+++ DATA RECORDS
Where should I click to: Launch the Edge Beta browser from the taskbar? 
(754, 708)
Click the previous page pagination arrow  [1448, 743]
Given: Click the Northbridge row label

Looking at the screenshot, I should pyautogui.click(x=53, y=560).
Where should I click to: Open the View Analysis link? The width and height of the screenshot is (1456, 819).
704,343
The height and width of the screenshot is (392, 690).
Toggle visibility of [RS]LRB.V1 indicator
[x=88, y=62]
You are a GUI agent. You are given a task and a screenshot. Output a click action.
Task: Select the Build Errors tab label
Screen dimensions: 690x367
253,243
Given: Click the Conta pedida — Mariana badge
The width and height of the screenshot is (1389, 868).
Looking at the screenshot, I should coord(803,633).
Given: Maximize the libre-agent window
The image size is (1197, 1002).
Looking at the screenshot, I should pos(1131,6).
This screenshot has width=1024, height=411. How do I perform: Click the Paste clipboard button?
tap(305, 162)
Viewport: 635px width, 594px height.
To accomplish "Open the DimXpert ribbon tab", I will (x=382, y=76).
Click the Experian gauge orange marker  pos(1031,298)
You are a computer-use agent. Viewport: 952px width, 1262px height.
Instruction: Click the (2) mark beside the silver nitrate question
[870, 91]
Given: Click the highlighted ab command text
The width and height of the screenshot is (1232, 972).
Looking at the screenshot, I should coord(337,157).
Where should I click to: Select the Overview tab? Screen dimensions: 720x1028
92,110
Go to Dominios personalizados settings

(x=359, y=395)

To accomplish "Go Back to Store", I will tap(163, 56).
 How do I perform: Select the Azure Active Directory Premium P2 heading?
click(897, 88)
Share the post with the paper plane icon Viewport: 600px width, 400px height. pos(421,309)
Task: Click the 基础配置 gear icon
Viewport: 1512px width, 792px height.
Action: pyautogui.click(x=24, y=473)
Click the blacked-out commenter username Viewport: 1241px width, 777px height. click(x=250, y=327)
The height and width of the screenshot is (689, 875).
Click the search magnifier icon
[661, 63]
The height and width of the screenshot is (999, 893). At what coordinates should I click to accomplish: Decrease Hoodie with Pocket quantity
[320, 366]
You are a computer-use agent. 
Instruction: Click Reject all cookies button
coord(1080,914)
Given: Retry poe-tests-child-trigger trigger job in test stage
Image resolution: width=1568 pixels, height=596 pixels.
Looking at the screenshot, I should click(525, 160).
++++++
-- WHAT YOU ARE ASKED TO DO --
Rewrite the data above with "Where should I click to:" changed to "What should I click to:" wherever it occurs, leaving everything else as it is.

-- TASK RESULT --
What should I click to: Launch the Edge Beta browser from the taskbar? 
(754, 708)
Click the previous page pagination arrow  [1448, 743]
Given: Click the Northbridge row label

Looking at the screenshot, I should pyautogui.click(x=53, y=560).
What should I click to: Open the View Analysis link? The width and height of the screenshot is (1456, 819).
704,343
The height and width of the screenshot is (392, 690).
Toggle visibility of [RS]LRB.V1 indicator
[x=88, y=62]
You are a GUI agent. You are given a task and a screenshot. Output a click action.
Task: Select the Build Errors tab label
Screen dimensions: 690x367
253,243
Given: Click the Conta pedida — Mariana badge
The width and height of the screenshot is (1389, 868).
Looking at the screenshot, I should coord(803,633).
Given: Maximize the libre-agent window
The image size is (1197, 1002).
Looking at the screenshot, I should pos(1131,6).
This screenshot has width=1024, height=411. How do I perform: Click the Paste clipboard button?
tap(305, 162)
Viewport: 635px width, 594px height.
To accomplish "Open the DimXpert ribbon tab", I will (x=382, y=76).
Click the Experian gauge orange marker  pos(1031,298)
You are a computer-use agent. Viewport: 952px width, 1262px height.
Instruction: Click the (2) mark beside the silver nitrate question
[870, 91]
Given: Click the highlighted ab command text
The width and height of the screenshot is (1232, 972).
Looking at the screenshot, I should coord(337,157).
What should I click to: Select the Overview tab? Screen dimensions: 720x1028
92,110
Go to Dominios personalizados settings

(x=359, y=395)

To accomplish "Go Back to Store", I will tap(163, 56).
 How do I perform: Select the Azure Active Directory Premium P2 heading?
click(897, 88)
Share the post with the paper plane icon Viewport: 600px width, 400px height. pos(421,309)
Task: Click the 基础配置 gear icon
Viewport: 1512px width, 792px height.
Action: pyautogui.click(x=24, y=473)
Click the blacked-out commenter username Viewport: 1241px width, 777px height. click(x=250, y=327)
The height and width of the screenshot is (689, 875).
Click the search magnifier icon
[661, 63]
The height and width of the screenshot is (999, 893). At what coordinates should I click to accomplish: Decrease Hoodie with Pocket quantity
[320, 366]
You are a computer-use agent. 
Instruction: Click Reject all cookies button
coord(1080,914)
Given: Retry poe-tests-child-trigger trigger job in test stage
Image resolution: width=1568 pixels, height=596 pixels.
Looking at the screenshot, I should click(525, 160).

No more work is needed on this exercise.